Sunday, June 29, 2014

Dartmouth to Truro: The Tin Shop Museum in Canada's Milk Can Capital

(Editor's note: Pardon the skewed font.  Blogger is acting like a beast.)

Logged 65 miles from Dartmouth to Truro.  

Traveled primarily on old Route 2 in sunny 80-degree temps.  

Odd start to the morning as my route was the same as the EPIC triathlon. 

People cheered as I passed and police officers stopped traffic so I could roll through red lights.

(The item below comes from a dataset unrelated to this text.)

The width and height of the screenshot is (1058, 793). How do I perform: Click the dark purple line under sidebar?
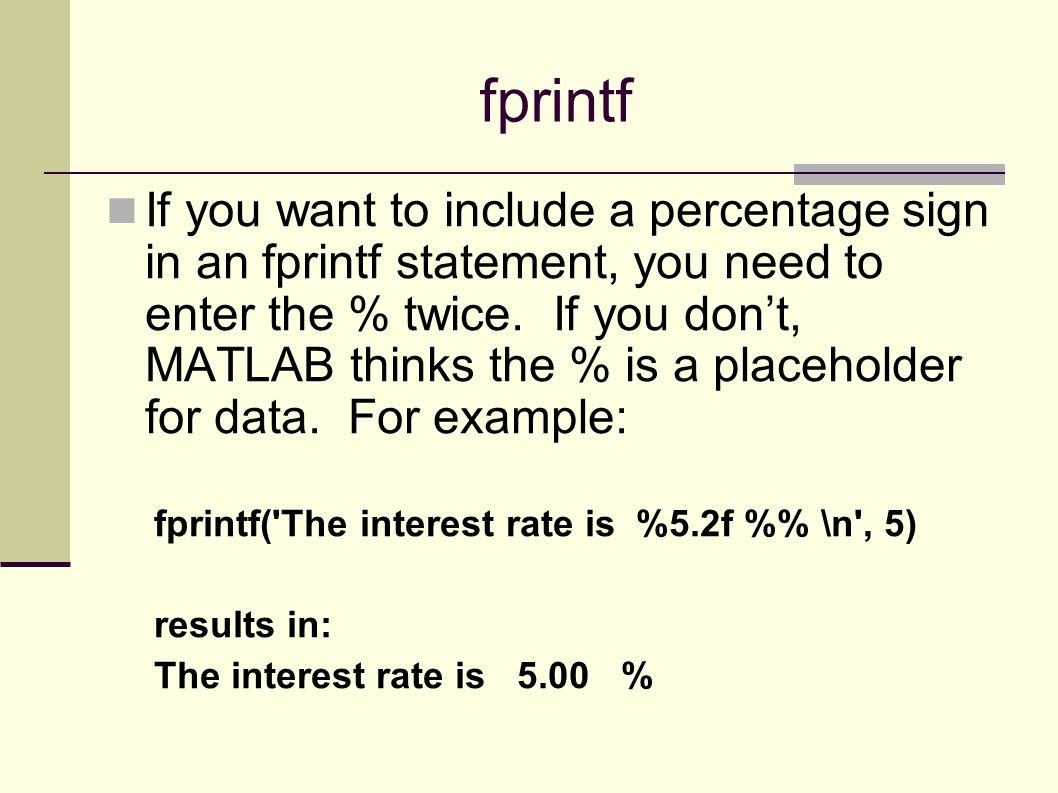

This Nova Scotia really knows how to spoil a gal.



Came upon the Tin Shop Museum in a little burg called Shubenacadie.  
The location used to be the home and shop of Watson Smith who was famous 
for inventing the steel-bottom milk can.  

I know what you're saying....
"Who could drive past this without having a look-see?"


There were so many original tools and characteristics of the shop that 
remained, including the rope supply that came up through the floor.  Holes were drilled in the floor so the rope stock could be stored in the level 
below.  Customers would choose their grade of rope and then pull it across the room to the cutter.  There were markings on the floor that measured the length.


There was a table full of trivia. Old-time inventions that were no longer 
in use.  I needed to phone a friend on many of the contraptions, like a 
metal rod where you loaded a pill in one end and then shoved it down a 
horses throat.  There was a stamp licker, a metal grabber to retrieve food 
from a hot oven and there was....THIS. Any guesses?  (See answer below.)


This was Smith's tin shop. The steel tools were hearty and built to last.  Smith was also creative as he harvested an old railroad tie and used it as an anvil.  He was organized with labeled boxes of nails and screws.

Smith's primary job was manufacturing milk cans, but he also installed cast iron wood-burning furnaces, made roof jacks and installed plumbing fixtures in bathrooms.

Answer to above "trivia" question: It's a chicken catcher! 
You would hook the chicken's neck or foot and pull them in.  
I'm sure they were available in the Montgomery Ward catalog.